**What the task requires**
What is needed here is an exact repetition of the records below, beginning at the line that has "Viewport: 954px width, 536px" and stopping after the line that has "Task: Open the Problems tool window".

**Extracted entries**
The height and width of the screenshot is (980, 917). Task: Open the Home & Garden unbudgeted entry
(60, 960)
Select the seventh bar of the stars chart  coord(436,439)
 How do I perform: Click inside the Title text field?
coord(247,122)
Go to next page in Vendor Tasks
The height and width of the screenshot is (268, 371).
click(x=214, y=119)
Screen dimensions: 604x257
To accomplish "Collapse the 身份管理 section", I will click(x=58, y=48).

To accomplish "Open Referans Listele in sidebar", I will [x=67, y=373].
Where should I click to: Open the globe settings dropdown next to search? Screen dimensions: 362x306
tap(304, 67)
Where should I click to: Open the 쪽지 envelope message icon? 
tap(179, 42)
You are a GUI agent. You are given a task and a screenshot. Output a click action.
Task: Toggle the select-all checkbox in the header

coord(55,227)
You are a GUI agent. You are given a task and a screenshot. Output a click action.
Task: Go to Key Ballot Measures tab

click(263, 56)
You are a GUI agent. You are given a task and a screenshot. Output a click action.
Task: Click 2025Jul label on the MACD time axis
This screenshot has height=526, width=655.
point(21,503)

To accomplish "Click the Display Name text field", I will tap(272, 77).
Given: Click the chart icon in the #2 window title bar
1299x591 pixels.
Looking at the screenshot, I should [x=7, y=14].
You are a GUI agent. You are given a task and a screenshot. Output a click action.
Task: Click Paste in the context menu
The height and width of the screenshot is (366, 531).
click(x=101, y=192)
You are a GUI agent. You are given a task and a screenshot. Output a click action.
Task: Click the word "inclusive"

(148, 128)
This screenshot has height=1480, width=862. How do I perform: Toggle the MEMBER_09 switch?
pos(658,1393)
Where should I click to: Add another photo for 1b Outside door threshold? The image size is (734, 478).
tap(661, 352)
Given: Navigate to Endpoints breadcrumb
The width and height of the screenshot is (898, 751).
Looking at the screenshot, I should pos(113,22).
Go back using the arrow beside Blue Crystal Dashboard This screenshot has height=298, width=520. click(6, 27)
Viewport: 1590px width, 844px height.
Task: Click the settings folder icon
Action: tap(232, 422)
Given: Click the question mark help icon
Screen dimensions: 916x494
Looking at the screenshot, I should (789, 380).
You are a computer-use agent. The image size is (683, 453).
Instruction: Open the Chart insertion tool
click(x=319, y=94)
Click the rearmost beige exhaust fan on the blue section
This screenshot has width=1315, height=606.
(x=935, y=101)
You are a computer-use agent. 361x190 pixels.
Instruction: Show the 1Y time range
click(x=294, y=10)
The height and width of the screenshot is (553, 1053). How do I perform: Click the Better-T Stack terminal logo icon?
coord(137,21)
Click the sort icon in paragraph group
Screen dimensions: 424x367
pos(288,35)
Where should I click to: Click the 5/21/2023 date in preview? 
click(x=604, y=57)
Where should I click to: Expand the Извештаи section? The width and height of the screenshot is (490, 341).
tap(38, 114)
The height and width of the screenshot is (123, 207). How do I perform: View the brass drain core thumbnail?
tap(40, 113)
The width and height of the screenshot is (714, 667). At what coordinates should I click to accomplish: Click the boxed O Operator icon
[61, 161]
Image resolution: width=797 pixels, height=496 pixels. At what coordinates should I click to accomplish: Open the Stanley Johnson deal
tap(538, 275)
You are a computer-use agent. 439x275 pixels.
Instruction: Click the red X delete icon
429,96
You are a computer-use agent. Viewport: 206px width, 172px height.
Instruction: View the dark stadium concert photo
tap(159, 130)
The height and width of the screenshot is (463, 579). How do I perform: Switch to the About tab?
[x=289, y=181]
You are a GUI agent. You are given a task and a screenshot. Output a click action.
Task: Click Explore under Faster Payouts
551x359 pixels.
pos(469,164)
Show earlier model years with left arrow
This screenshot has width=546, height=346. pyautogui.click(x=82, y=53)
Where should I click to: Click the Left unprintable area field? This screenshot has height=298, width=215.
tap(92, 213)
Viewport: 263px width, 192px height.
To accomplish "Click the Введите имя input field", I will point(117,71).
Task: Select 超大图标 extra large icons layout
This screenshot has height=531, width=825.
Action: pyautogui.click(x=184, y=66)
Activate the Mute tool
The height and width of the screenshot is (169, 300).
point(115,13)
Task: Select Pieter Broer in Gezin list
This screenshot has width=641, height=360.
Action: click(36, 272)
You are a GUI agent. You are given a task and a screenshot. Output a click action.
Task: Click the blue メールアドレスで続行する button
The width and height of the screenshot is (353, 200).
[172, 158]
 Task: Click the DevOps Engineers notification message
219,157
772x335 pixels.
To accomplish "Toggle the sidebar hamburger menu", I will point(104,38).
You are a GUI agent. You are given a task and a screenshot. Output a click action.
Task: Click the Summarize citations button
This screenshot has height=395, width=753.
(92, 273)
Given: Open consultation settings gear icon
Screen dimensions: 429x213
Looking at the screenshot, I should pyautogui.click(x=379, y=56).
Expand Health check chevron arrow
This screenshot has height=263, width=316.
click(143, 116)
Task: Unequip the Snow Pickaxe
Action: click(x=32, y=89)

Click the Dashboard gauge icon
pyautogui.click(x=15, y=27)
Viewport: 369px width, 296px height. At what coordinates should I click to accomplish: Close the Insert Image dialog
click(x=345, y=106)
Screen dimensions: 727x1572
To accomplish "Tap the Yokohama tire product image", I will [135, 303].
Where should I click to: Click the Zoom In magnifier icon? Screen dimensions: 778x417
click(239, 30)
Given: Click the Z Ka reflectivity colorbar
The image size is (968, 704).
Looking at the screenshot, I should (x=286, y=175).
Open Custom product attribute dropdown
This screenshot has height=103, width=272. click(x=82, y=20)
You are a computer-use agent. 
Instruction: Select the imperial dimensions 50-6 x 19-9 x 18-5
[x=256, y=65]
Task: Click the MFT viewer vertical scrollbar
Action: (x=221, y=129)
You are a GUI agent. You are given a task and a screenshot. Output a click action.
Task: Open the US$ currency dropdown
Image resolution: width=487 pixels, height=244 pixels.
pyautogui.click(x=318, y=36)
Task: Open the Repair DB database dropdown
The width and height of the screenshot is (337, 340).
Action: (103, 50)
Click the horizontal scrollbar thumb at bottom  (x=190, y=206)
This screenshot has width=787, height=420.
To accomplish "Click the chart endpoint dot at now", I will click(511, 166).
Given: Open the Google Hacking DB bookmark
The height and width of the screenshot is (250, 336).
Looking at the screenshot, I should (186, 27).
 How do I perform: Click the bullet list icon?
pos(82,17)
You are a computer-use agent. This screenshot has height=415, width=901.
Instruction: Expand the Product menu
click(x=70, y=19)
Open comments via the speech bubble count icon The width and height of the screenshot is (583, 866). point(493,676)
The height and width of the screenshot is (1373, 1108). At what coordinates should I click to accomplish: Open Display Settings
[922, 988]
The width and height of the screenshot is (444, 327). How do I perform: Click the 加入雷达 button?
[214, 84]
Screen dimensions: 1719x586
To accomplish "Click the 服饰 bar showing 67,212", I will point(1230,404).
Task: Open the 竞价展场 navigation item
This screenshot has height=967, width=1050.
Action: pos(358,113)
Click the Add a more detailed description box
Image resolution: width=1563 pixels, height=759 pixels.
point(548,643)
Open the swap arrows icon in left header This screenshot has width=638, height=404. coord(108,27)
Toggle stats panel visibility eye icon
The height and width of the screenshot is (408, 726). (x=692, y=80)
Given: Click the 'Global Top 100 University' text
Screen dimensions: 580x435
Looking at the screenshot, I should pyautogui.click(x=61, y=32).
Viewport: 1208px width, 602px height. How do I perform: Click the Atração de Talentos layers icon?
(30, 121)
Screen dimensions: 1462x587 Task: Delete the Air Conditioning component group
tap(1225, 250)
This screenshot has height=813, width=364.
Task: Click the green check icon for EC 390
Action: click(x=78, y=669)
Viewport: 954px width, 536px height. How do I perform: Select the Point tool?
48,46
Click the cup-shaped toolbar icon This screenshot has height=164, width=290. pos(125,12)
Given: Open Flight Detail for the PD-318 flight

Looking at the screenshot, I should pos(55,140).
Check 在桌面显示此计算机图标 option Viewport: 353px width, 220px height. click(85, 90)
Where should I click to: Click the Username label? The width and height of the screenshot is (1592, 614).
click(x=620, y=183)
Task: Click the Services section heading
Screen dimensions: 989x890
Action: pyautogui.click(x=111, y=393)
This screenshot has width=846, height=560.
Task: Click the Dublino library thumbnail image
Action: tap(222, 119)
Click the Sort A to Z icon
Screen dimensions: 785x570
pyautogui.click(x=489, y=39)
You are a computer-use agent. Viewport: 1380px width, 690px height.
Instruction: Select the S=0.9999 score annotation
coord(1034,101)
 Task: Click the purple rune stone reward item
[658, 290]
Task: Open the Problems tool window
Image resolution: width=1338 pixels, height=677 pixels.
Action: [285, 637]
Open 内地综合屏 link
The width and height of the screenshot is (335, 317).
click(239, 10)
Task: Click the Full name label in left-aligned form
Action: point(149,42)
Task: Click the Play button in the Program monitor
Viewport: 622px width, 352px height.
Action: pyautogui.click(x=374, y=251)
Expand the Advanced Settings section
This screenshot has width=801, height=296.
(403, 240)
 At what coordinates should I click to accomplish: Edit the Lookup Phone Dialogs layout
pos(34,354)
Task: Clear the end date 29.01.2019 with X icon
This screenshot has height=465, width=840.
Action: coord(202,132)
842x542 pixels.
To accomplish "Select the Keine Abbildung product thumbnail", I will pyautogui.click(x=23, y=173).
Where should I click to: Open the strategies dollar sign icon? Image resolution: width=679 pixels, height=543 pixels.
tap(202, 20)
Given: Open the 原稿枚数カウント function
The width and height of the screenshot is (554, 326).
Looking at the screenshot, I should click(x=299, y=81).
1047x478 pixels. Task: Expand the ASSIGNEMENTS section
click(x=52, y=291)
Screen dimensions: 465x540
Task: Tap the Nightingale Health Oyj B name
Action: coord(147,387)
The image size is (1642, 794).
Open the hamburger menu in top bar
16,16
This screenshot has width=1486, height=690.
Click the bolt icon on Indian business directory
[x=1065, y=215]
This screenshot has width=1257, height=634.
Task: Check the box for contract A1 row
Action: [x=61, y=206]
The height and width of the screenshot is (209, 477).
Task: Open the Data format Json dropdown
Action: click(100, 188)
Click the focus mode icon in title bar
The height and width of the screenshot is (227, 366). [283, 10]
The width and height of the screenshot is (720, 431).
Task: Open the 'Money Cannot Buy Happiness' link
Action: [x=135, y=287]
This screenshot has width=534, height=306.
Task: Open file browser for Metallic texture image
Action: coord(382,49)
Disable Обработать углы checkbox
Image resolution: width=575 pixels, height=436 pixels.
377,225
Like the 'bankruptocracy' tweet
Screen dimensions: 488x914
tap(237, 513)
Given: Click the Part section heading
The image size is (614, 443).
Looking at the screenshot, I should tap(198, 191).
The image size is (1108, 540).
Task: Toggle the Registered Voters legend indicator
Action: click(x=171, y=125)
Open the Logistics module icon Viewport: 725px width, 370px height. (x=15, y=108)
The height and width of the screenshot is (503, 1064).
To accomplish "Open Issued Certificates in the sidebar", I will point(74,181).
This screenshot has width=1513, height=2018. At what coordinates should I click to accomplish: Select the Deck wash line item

**Solution to this task**
Viewport: 954px width, 536px height. How do I perform: Select the Point tool?
48,46
Click the cup-shaped toolbar icon This screenshot has height=164, width=290. pos(125,12)
Given: Open Flight Detail for the PD-318 flight

Looking at the screenshot, I should pos(55,140).
Check 在桌面显示此计算机图标 option Viewport: 353px width, 220px height. click(85, 90)
Where should I click to: Click the Username label? The width and height of the screenshot is (1592, 614).
click(x=620, y=183)
Task: Click the Services section heading
Screen dimensions: 989x890
Action: pyautogui.click(x=111, y=393)
This screenshot has width=846, height=560.
Task: Click the Dublino library thumbnail image
Action: tap(222, 119)
Click the Sort A to Z icon
Screen dimensions: 785x570
pyautogui.click(x=489, y=39)
You are a computer-use agent. Viewport: 1380px width, 690px height.
Instruction: Select the S=0.9999 score annotation
coord(1034,101)
 Task: Click the purple rune stone reward item
[658, 290]
Task: Open the Problems tool window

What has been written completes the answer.